Dara O'Shea: No room for error against Kylian Mbappé and France

O’Shea described this qualifier as a game to relish.
Dara O'Shea: No room for error against Kylian Mbappé and France

ONTO THE NEXT: Ireland's Nathan Collins, Mikey Johnston, Dara O'Shea and Alan Browne applaud the fans. Pic: ©INPHO/Laszlo Geczo

Ireland’s Dara O’Shea has warned that one slip is all it will take for Kylian Mbappé to ruin Ireland’s opening night when they get their Euro 2024 qualifying campaign underway on Monday night in Dublin.

The 24-year pitches up at Lansdowne Road in three days’ time with a French team that reached the World Cup final at the end of 2022. He is simply the brightest of stars on a team replete with them.

In that, there are distinct similarities with the meeting of these countries at the old Lansdowne Road back in September of 2005 when Thierry Henry was the biggest name and danger and duly scored the only goal in a 1-0 win.
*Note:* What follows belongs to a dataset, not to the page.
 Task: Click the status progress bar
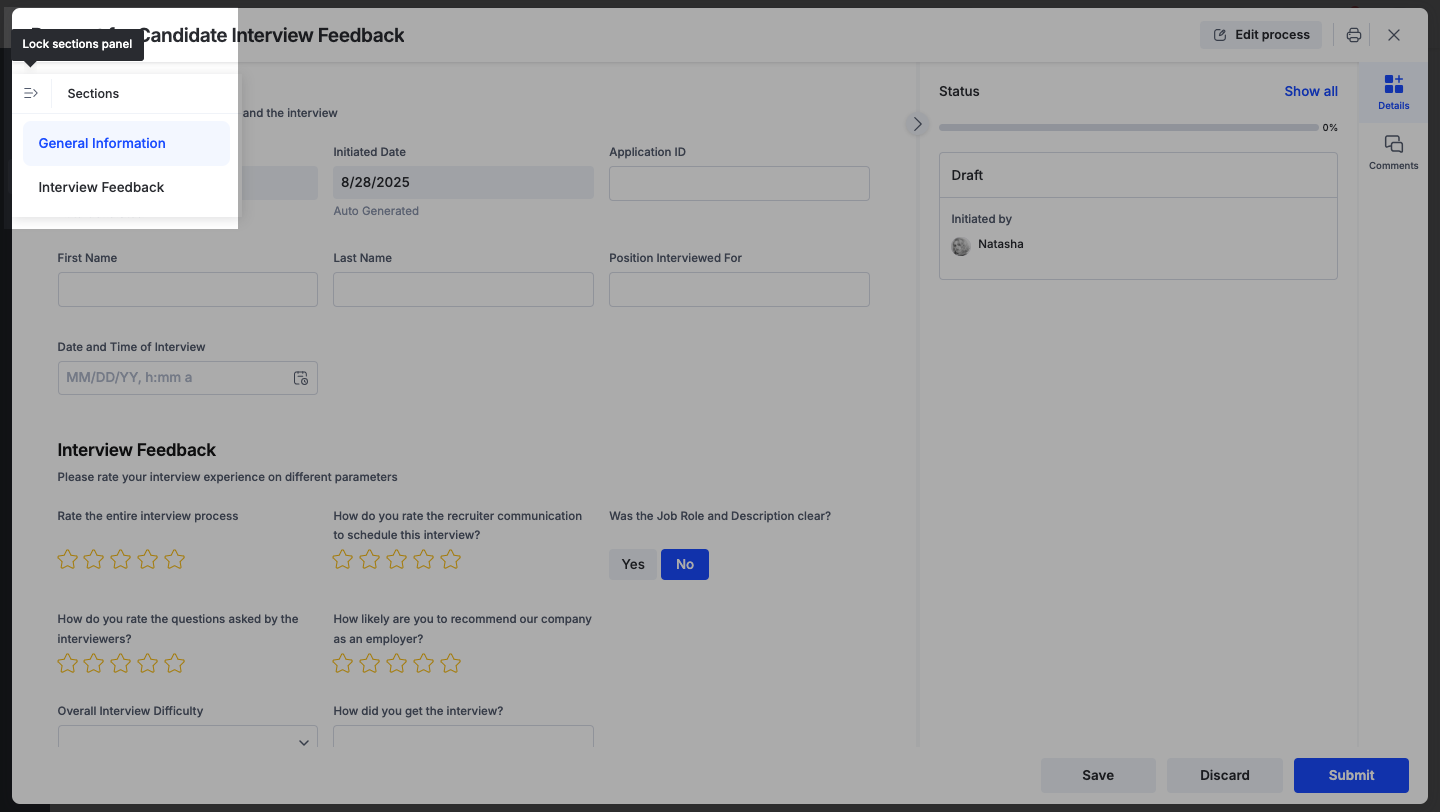(x=1128, y=128)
Henry was marshalled superbly that night by Richard Dunne in one of the latter’s best performances in a green shirt. Henry pulled the winner, a glorious curler into the top corner, out of thin air after 67 minutes of, well, nothing.

“At the end of the day, these are the best players in the world,” said O’Shea. “It's going to be a tough task but if we do what we do and stay concentrated that's the main thing: staying switched on. We can't really let up.

“There's no room for error in these situations so we have to give it our best. We're all good players at the end of the day. We're playing at a high level and if we all pull together in the same direction that's going to be massive as a team.

“It's not going to take one individual to stop someone, it's a team.” It’s a timely warning given the manner in which Ireland let a very poor Latvia team back into last Wednesday’s friendly when, having led 2-0 after 17 minutes, they found themselves level going into the dressing-rooms at half-time.

France should certainly concentrate the minds.

O’Shea described this qualifier as a game to relish, a chance for the players to test themselves against a calibre of team that many among this young Irish squad assembled by Stephen Kenny might not have faced before.

Among the key unknowns ahead of the game on Monday is the role, if any, Seamus Coleman will play.

The squad’s skipper, Coleman has missed far more Ireland games than he has played since Stephen Kenny took over as manager with injury and the emergence of Matt Doherty conspiring to squeeze the veteran’s opportunities.

Doherty captained the team from wing-back against Latvia in Wednesday’s friendly but has next to no football under his belt since joining Atletico Madrid from Tottenham Hotspur during the January transfer window.

Coleman has been in flying form for Everton despite their league struggles.

Does Coleman come back in for Doherty in a 3-5-2? Does he play on the right-hand side of the back three? Will the thigh strain he brought with him from Everton rule him out and limit his contribution to a supporting role?

“Seamus has been amazing for this country,” said O’Shea. “He is a great human at the end of the day and as a footballer he has been unbelievable. He really is the leader in the group and instils that.

“He's been great for the young lads coming through. You always need someone who is going to be there and welcome you with open arms and he's been that person from the very start.

“It's a young team. The average age was quite young the other day and players like him coming back into the fold are great for us. You need players who have the experience of playing in them games. He's an unbelievable player as well and so it's a great positive for us.”